** start **
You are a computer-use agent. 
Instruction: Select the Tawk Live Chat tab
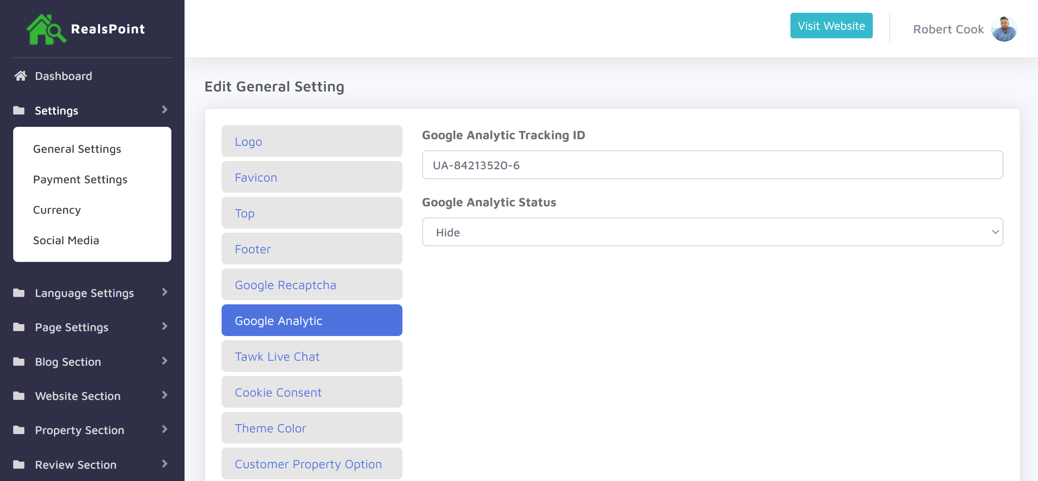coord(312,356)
** end **
** start **
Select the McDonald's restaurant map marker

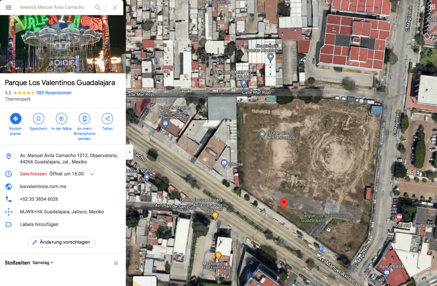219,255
** end **
Output the listing lines verbatim, starting at the line containing "You are a computer-use agent." and ending at the line containing "coord(312,356)", both ends included. Leave out the pictures.

**THE OUTPUT**
You are a computer-use agent. 
Instruction: Select the Tawk Live Chat tab
coord(312,356)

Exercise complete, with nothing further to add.